After I published Greg's Vermillion cable review, "thank you very much for the next great review. You caught the spirit of the cables very well. Indeed I like big bold dynamic sound extra present in the room but with a bit of softness and musicality so that the harshness is on the edge of being but not really there. That's also how I have voiced Cobra. I've been listening to that speaker for the last 3-4 weeks and every day make a small change to the crossover but after a few hours always return to the default values so now think that I cannot do any better.
"The official Cobra premiere will be at the Warsaw Audio Video Show 2025 starting October 24th."
After sampling several tiers of ClarityCap, Duelund and Mundorf, what coin-calamitous cocktail did Greg have Cobra chug? One popular Polish adult drink mixes Zubrowka bison grass with Krupnik honey vodka liquor and a touch of apple juice for liquid apple pie. It sounds fruity and sweet but kicks hard. Here is Grzegorz with his finalized Cobra poison.
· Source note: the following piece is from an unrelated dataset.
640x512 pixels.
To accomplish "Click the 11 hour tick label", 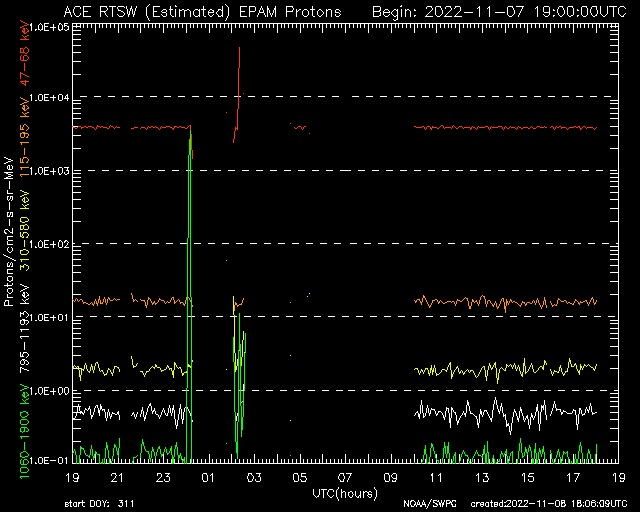I will coord(436,477).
"The crossover remains 2nd-order on both ends, with a transition at ~2'200Hz. The components are quite the cocktail. For the active Dayton mid/woofers I run Jantzen Litz-wire coils and ClarityCap PUR caps which provide excellent depth and organic midrange presence. For the AMT I selected Jantzen Amber copper caps due to their extremely neutral natural sound which pairs perfectly with the Mundorf tweeter. The resistors attenuating it are a combination of Mundorf copper-nickel and PathAudio. I appreciate Mundorf's resistors for their open energetic sound even if they can at times get a bit too intense.
"To balance this I integrate PathAudio resistors which offer a richer more organic sound. Therefore the three-step AMT regulation runs approximately 10Ω of constant resistance from PathAudio whilst each RCA position features a different Mundorf copper-nickel resistor to achieve the final padding value." From this we appreciate that rather than by jumpers or pot, Cobra's tweeter adjustments execute with three RCA plugs for the short tweeter lead.
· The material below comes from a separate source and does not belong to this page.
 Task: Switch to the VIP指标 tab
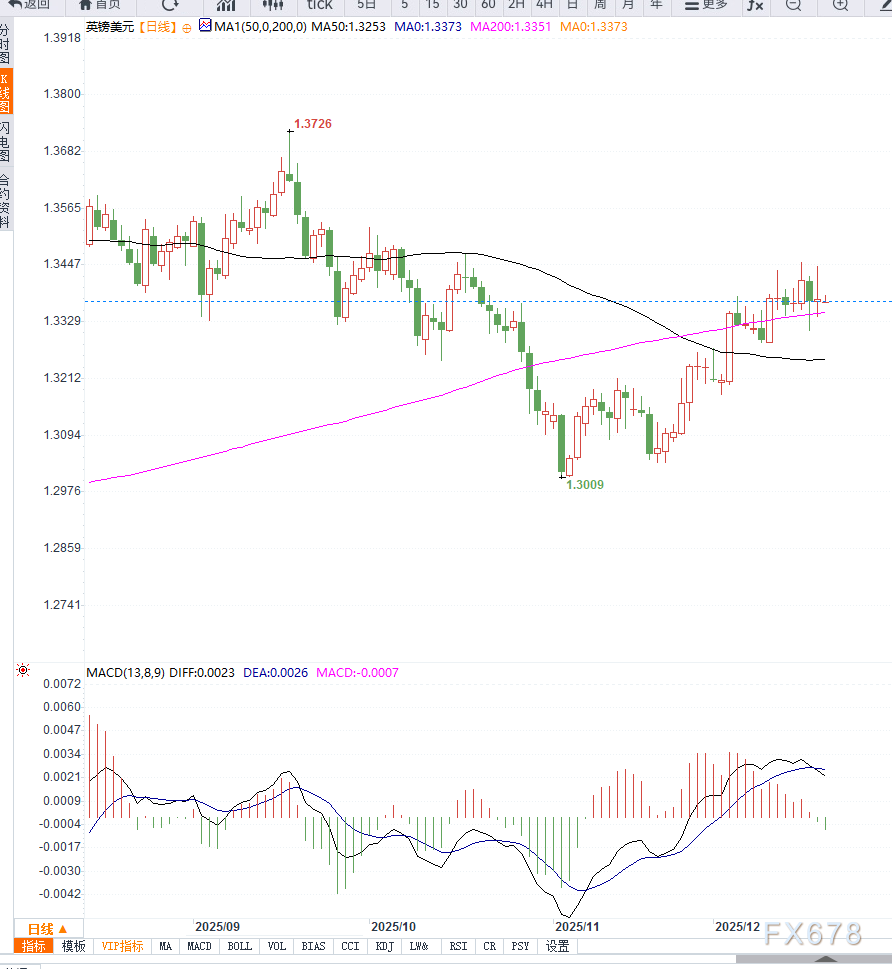[x=124, y=946]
Whilst being under the weather with a bug his kids brought home from school, Greg experimented with different surface textures.
"When it comes to Cobra's structure, the elongated cubes stack and separate with TPU spacers. The internal reinforcements of ring support for the Dayton magnet and braces for the radiator baskets which I experimented with remain. The crossover fits between the lateral radiators. Because my capacitors are enormous, the crossover splits into two parts. The AMT filter goes into the upper box, the mid/woofer crossover into the lower one. Even though initial cabs are printed, I spent the last few days exploring other patterns. Why not use the 3D printing process to create some stunningly beautiful and interesting finishes? So my printers are running 24/7 to create physical samples to pick from. I already have a favourite so may want to redo your samples. In that case you'll have to wait right until the Warsaw show."

By mid October, "tomorrow the Warsaw demo pair will finish printing and I can check that everything fits perfectly without needing adjustments. Then it'll be another five days to print your samples." The photo which accompanied that note shows off novel slot traps to scatter some of the main driver's rear energy coming off the cone between its basket stems.